政治経済学 若し社会変革といふことが人類の理想であり得ないならば、我々は概的に経済現象を法則化するところの理論経済学だけで充分であり、敢てポリテイカルな経済学を必要とせずに、未知の経済現象を解明することができる。(断想Ⅲ)

この初期ノートの部分が書かれたのは1950年頃のようです。その頃と現在の経済構造はまるで違うと思います。なによりマネー経済が膨大化したことです。物やサービスの生産による実体経済の規模をはるかに超える規模の貨幣だけが回るマネー経済が世界を動き回り、土石流のように新興国の経済を破壊したりするようになりました。このマネー経済のうねりはある意味で国家を超えるものですが、このマネー経済を統御しようとする動きは国家権力による政治だと思います。現在その政治は、為替や金利や株式・債権・不動産証券・商品先物相場などの政治権力による操作、副島隆彦のいう「官制相場」として経済を操縦しようとする動きだと思います。日銀が紙幣を膨大に印刷して日本国債を引き受け、そのことによって株式の高騰と債権の金利低下を導く現在のアベノミクスという政治は、政治による相場、すなわち経済の操縦であり、またはたして操縦しきれるのかという問題でもあると考えます。だから社会変革の課題がないならば未知の経済現象が理論経済学だけで解ける、という若き日の吉本の考察は現在ではまったく通用しないんですよ。それは中国のような共産党が政治権力で経済をコントロールするあり方を、経済の分析だけで解くことはできないのと同じです。

* **課題一覧**:
**A)** 政治経済学の文章で、政治権力による操作の対象として挙げられているものをすべて書き出せ。
**B)** 政治経済学の文章の「政治経済学 若し社会変革とい」から「ことはできないのと同じです。」までを、一字も変えずに書き写せ。

* **データ行**:
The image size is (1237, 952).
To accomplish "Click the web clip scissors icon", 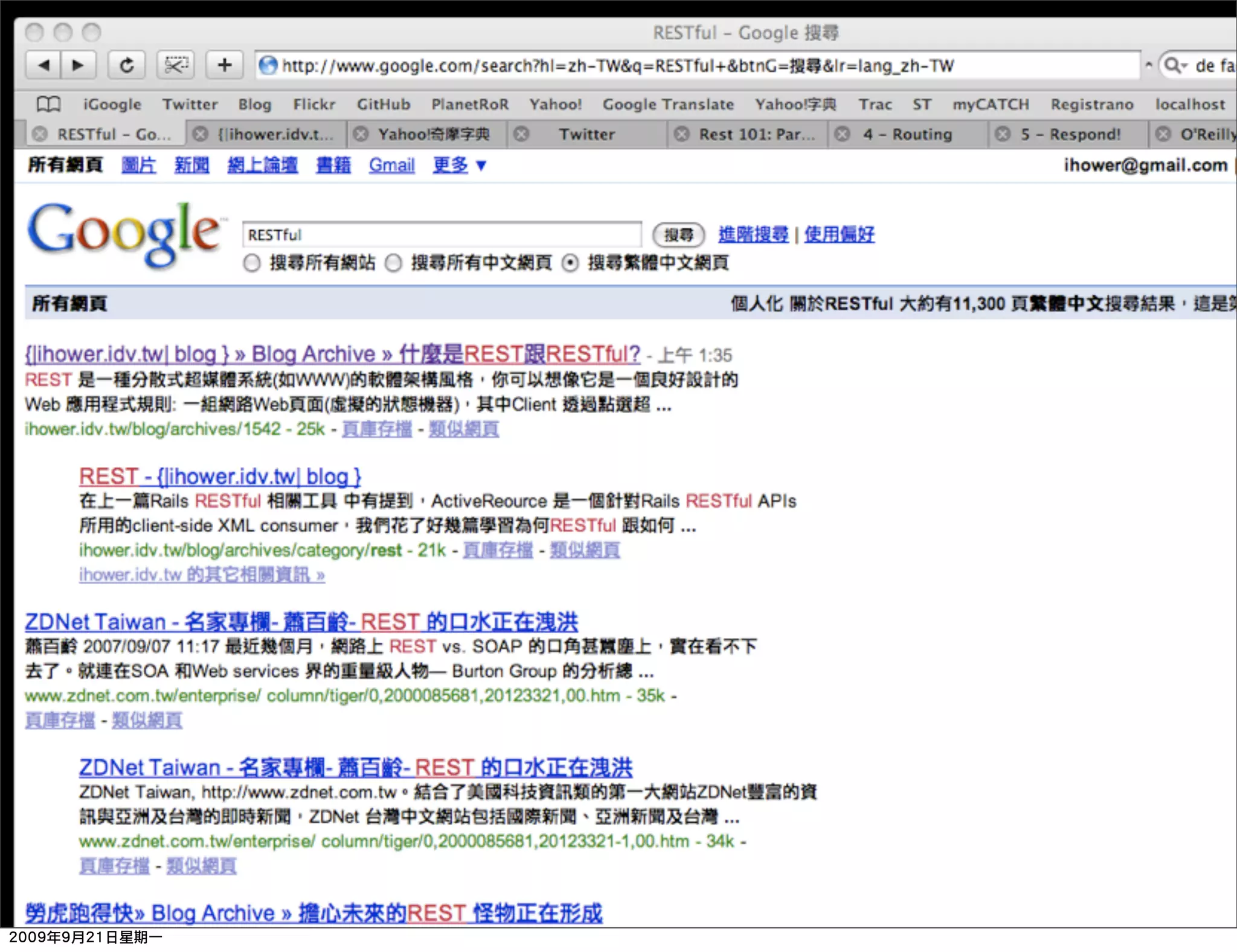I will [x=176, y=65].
...
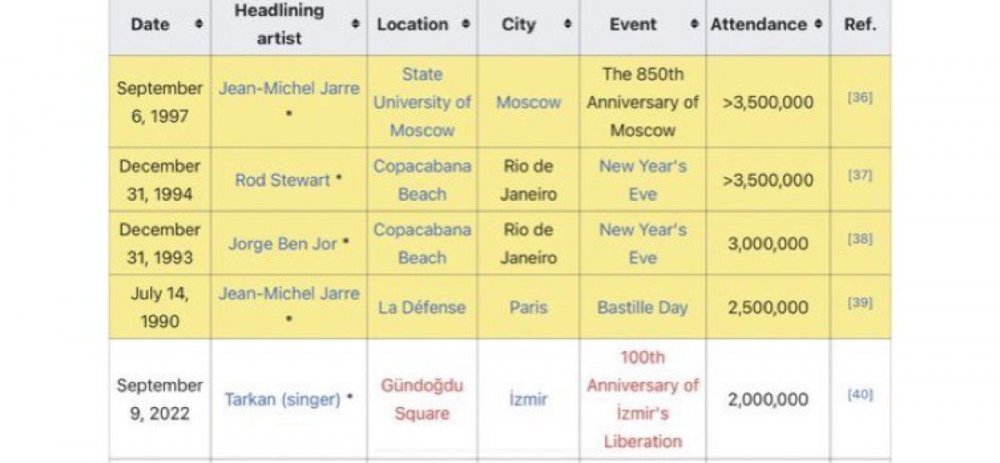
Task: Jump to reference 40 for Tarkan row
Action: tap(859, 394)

* **課題の解答**:
**A)** 為替、金利、株式、債権、不動産証券、商品先物相場の六つである。

**B)**
政治経済学 若し社会変革といふことが人類の理想であり得ないならば、我々は概的に経済現象を法則化するところの理論経済学だけで充分であり、敢てポリテイカルな経済学を必要とせずに、未知の経済現象を解明することができる。(断想Ⅲ)

この初期ノートの部分が書かれたのは1950年頃のようです。その頃と現在の経済構造はまるで違うと思います。なによりマネー経済が膨大化したことです。物やサービスの生産による実体経済の規模をはるかに超える規模の貨幣だけが回るマネー経済が世界を動き回り、土石流のように新興国の経済を破壊したりするようになりました。このマネー経済のうねりはある意味で国家を超えるものですが、このマネー経済を統御しようとする動きは国家権力による政治だと思います。現在その政治は、為替や金利や株式・債権・不動産証券・商品先物相場などの政治権力による操作、副島隆彦のいう「官制相場」として経済を操縦しようとする動きだと思います。日銀が紙幣を膨大に印刷して日本国債を引き受け、そのことによって株式の高騰と債権の金利低下を導く現在のアベノミクスという政治は、政治による相場、すなわち経済の操縦であり、またはたして操縦しきれるのかという問題でもあると考えます。だから社会変革の課題がないならば未知の経済現象が理論経済学だけで解ける、という若き日の吉本の考察は現在ではまったく通用しないんですよ。それは中国のような共産党が政治権力で経済をコントロールするあり方を、経済の分析だけで解くことはできないのと同じです。